Gelosa: “Sparavano contro le case di chi si opponeva”
Il sindaco anticipa alcune delle dichiarazioni che farà al consiglio comunale di questa sera in tema di 'ndrangheta raccontando la storia dei Rossetti "lonatesi coraggiosi che si opposero alla vendita dell'area del Pirellino", nonostante le pesanti minacce
A poche ore dal consiglio comunale di questa sera a Lonate il primo cittadino Piergiulio Gelosa esce dall’angolo e anticipa parte di quello che dirà nelle dichiarazioni iniziali, tutte incentrate proprio sull’interrogazione dei Democratici Uniti e sugli ultimi sviluppi delle inchieste che hanno svelato la fitta rete di estorsioni, usura e infiltrazione nel tessuto economico e politico da parte di esponenti della locale di ‘ndrangheta di Legnano-Lonate Pozzolo.

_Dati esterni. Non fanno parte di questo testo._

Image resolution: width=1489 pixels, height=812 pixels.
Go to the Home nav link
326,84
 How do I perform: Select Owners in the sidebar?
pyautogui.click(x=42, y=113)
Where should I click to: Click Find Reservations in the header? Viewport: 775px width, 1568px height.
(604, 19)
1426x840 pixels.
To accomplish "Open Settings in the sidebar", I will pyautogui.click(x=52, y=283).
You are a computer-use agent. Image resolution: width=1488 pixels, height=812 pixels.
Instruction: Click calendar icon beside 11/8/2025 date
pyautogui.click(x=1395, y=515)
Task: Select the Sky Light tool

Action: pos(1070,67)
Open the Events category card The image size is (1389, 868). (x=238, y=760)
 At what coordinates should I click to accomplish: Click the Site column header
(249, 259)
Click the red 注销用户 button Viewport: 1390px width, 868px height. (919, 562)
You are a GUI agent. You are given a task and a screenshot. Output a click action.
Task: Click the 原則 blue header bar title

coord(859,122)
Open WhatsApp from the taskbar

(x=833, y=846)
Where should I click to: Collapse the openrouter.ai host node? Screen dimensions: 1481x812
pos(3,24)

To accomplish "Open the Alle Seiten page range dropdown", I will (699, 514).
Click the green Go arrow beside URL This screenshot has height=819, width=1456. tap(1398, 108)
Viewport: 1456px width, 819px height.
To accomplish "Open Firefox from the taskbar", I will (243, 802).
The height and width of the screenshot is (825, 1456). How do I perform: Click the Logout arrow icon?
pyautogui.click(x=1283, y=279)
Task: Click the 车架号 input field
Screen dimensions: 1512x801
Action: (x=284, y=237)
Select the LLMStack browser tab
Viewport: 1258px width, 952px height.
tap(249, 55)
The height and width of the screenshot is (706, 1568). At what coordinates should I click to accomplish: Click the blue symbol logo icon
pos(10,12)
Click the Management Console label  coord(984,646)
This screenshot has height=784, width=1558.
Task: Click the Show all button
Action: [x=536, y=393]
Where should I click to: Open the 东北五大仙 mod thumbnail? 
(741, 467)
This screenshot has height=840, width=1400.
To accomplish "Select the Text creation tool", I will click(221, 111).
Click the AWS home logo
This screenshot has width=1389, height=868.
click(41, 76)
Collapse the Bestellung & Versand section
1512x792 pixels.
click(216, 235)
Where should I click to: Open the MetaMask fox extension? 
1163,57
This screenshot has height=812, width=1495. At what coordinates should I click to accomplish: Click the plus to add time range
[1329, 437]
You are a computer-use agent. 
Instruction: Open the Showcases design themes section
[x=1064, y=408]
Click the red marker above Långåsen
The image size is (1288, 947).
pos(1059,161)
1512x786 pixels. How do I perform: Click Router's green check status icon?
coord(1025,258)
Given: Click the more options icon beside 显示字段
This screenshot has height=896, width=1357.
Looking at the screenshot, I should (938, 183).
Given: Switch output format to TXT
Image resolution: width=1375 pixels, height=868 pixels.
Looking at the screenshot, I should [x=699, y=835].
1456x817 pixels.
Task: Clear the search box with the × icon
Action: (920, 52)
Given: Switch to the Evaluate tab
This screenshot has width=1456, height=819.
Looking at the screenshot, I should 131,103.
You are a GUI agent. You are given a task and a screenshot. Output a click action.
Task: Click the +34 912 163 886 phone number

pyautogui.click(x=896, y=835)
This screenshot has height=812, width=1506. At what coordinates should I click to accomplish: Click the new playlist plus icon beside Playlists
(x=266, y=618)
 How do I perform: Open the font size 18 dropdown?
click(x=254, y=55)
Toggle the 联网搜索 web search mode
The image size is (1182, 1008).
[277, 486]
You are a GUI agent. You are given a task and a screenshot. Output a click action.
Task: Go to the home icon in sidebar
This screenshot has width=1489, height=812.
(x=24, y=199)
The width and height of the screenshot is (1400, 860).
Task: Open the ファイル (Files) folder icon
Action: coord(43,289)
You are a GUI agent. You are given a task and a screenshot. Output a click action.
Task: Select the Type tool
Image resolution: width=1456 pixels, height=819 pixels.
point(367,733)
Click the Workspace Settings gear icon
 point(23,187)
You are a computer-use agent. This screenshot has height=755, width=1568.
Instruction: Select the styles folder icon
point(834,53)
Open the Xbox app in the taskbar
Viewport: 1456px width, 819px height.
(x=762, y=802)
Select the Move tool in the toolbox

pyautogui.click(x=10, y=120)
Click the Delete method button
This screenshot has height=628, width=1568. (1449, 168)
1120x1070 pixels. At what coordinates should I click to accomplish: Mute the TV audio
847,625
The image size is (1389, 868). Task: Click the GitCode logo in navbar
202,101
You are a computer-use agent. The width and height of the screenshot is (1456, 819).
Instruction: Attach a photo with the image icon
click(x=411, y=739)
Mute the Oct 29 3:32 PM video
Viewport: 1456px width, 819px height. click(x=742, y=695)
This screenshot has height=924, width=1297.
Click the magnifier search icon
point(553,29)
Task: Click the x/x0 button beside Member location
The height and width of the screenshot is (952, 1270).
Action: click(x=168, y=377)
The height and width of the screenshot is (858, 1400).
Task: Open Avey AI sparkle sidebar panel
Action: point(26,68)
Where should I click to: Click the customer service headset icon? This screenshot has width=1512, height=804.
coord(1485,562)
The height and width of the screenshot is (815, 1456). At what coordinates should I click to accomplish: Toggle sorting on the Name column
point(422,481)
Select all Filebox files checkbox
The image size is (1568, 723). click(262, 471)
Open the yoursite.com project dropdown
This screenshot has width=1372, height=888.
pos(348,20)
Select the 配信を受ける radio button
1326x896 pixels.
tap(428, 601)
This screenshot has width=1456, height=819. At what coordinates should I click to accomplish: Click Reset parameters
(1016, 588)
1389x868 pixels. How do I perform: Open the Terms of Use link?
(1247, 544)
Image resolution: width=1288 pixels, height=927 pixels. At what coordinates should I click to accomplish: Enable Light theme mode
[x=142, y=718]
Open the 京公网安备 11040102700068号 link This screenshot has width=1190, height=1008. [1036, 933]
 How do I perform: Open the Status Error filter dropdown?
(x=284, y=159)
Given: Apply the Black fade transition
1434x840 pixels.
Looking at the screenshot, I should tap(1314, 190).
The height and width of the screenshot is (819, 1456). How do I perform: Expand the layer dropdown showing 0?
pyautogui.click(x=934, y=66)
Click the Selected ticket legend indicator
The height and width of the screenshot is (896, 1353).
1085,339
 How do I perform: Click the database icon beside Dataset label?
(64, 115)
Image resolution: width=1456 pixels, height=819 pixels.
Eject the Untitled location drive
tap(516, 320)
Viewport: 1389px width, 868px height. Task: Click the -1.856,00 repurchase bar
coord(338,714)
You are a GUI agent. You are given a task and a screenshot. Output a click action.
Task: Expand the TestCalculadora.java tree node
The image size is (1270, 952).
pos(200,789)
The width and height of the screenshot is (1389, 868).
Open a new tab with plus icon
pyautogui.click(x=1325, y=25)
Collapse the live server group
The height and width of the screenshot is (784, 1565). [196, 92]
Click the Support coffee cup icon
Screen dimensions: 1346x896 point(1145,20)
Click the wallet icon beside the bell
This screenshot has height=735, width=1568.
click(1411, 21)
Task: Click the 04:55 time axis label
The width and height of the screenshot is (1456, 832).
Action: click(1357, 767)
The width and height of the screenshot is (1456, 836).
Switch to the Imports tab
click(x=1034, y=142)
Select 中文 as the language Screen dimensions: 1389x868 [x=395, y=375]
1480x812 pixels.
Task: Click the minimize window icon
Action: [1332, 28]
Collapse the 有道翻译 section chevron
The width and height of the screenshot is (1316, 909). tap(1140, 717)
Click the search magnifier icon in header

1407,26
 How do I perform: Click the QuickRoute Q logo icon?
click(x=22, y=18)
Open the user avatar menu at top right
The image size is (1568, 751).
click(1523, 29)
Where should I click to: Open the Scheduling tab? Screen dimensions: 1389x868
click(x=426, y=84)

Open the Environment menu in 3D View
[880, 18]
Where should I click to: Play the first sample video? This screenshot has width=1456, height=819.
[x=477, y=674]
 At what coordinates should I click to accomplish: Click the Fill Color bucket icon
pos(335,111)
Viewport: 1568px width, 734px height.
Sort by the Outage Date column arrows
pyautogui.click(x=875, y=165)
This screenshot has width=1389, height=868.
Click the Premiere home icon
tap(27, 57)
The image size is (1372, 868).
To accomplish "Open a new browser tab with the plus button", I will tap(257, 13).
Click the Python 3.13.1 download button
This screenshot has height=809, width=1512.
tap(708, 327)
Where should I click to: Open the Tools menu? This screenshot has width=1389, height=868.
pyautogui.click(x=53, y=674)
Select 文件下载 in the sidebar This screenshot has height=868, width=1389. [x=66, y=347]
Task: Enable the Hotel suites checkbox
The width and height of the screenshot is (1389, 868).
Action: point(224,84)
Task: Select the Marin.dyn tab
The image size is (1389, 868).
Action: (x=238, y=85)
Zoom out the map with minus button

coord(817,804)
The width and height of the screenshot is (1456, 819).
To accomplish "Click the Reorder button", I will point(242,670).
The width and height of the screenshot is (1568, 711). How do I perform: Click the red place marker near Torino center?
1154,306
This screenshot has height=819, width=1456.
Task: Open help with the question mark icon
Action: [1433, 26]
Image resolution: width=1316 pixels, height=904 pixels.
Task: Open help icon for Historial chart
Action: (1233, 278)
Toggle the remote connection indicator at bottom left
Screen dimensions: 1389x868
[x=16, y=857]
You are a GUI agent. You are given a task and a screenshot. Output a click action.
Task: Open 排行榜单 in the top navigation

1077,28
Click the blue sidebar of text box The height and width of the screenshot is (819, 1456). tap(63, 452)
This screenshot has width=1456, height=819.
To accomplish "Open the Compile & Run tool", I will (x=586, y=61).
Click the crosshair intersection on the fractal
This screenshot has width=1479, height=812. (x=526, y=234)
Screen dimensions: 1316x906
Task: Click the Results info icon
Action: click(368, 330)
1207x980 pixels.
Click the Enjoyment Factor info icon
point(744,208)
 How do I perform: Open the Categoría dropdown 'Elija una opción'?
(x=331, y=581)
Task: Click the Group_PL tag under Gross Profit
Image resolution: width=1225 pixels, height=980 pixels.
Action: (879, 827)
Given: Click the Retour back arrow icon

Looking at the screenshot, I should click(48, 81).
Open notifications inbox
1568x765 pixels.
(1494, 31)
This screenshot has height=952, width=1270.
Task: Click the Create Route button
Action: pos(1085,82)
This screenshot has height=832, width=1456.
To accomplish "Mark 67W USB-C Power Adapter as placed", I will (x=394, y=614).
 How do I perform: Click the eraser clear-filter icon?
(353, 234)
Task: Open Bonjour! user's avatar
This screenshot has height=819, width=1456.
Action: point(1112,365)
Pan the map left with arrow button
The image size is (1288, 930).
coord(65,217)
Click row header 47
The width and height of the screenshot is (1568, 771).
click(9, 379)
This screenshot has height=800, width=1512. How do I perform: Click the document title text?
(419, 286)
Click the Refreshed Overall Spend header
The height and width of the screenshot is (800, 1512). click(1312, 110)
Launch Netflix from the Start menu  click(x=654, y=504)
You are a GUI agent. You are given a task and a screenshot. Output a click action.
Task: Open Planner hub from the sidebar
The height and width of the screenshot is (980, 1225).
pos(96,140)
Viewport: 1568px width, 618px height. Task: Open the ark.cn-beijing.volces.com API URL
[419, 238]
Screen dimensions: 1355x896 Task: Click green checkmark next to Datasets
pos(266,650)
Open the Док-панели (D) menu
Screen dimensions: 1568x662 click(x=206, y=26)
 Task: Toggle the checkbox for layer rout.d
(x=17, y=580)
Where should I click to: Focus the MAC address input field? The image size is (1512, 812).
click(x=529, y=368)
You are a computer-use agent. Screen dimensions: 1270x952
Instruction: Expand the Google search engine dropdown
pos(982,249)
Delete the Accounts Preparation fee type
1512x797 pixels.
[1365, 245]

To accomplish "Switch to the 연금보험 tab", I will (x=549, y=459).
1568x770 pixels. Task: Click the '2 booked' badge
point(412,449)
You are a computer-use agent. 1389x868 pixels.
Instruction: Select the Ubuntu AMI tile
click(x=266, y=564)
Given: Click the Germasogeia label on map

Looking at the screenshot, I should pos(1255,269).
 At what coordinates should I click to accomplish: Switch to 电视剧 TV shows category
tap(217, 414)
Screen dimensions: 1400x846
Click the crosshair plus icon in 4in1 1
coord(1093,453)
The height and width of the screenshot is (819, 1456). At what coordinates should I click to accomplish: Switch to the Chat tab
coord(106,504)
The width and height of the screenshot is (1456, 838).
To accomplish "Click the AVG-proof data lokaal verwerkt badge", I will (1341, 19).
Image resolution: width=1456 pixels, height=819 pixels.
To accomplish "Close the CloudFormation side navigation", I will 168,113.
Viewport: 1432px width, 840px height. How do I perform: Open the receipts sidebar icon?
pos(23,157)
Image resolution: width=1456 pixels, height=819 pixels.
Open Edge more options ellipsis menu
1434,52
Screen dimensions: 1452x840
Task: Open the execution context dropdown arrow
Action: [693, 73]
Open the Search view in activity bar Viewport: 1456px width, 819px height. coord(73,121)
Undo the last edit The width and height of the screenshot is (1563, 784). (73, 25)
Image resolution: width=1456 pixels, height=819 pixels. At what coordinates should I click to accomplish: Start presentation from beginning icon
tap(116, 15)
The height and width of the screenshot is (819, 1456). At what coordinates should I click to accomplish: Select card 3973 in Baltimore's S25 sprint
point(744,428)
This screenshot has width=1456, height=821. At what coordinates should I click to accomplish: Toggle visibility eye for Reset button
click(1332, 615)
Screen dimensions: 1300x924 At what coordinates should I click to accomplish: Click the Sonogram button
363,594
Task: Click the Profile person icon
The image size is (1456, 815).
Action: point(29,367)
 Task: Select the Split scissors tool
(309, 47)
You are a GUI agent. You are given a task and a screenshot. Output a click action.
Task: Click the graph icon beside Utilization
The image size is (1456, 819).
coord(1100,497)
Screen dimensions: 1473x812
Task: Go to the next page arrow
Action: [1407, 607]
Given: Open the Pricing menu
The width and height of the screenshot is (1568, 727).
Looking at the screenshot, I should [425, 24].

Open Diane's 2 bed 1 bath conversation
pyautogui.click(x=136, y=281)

Lo farà raccontando nuovi particolari proprio sul cosiddetto affare del "Pirellino", il grattacielo che dovrebbe sorgere nella frazione di Sant’Antonino che era stato al centro delle attenzioni del clan tramite un imprenditore edile prestanome usurato da Nicodemo Filippelli ed Emanuele De Castro. In particolare Gelosa vuole sottolineare come la famiglia Rossetti, proprietaria dell’area di sant’Antonino, sia riuscita a non vendere alla società del prestanome di Filippelli e De Castro nonostante le ripetute minacce subite: «E non sono minacce da poco – spiega il sindaco – in quanto arrivarono al punto di sparare contro la loro casa». Il sindaco racconterà di come la Filippelli e De Castro avessero più volte intimidito la famiglia Rossetti con minacce pesanti: «Tutte queste cose sono state raccontate al pm Bocassini dal Rossetti – ribadisce Gelosa – ed è grazie a lonatesi come loro che questa gente non è riuscita a mettere le mani sull’area del Pirellino».
Se ci fossero riusciti la storia oggi sarebbe un po’ diversa, su questo non c’è dubbio ma dagli atti dell’indagine emergono diversi particolari su questo punto come, ad esempio, quando Giovanni Rossetti (probabilmente preso da un momento di disperazione, ndr) arriva al punto di proporre, in una riunione alla quale presero parte anche Filippelli e De Castro, il pagamento di tasca sua della convenzione col Comune prima che questa fosse scaduta. Dopo quell’incontro, però, l’interesse della ‘ndrangheta su quell’affare, andò scemando probabilmente perchè la società del loro prestanome non aveva la forza economica per acquistare i terreni.
«La famiglia Rossetti temporeggiò fino alla fine cercando di non cedere il terreno – racconta Gelosa – e da parte mia, quando De Castro e Filippelli vennero a parlare del loro interessamento all’area dissi che il progetto originario non doveva essere cambiato di una virgola in quanto ci avevo messo la faccia». Di fronte a queste resistenze e alle difficoltà economiche della società del loro prestanome i due si ritirarono dall’affare che, pure, li aveva ingolositi a tal punto da dire, in una conversazione telefonica con Giuseppe Piscioneri (gestore del ristorantino del crossodromo di Cardano al Campo e membro della locale di Bollate): "Pè – dice De Castro a Piscioneri – qui c’è da mangiare per tutti, ne ho già parlato con Nico (Nicodemo Filippelli, ndr). Sei tu che ci hai portato il cliente".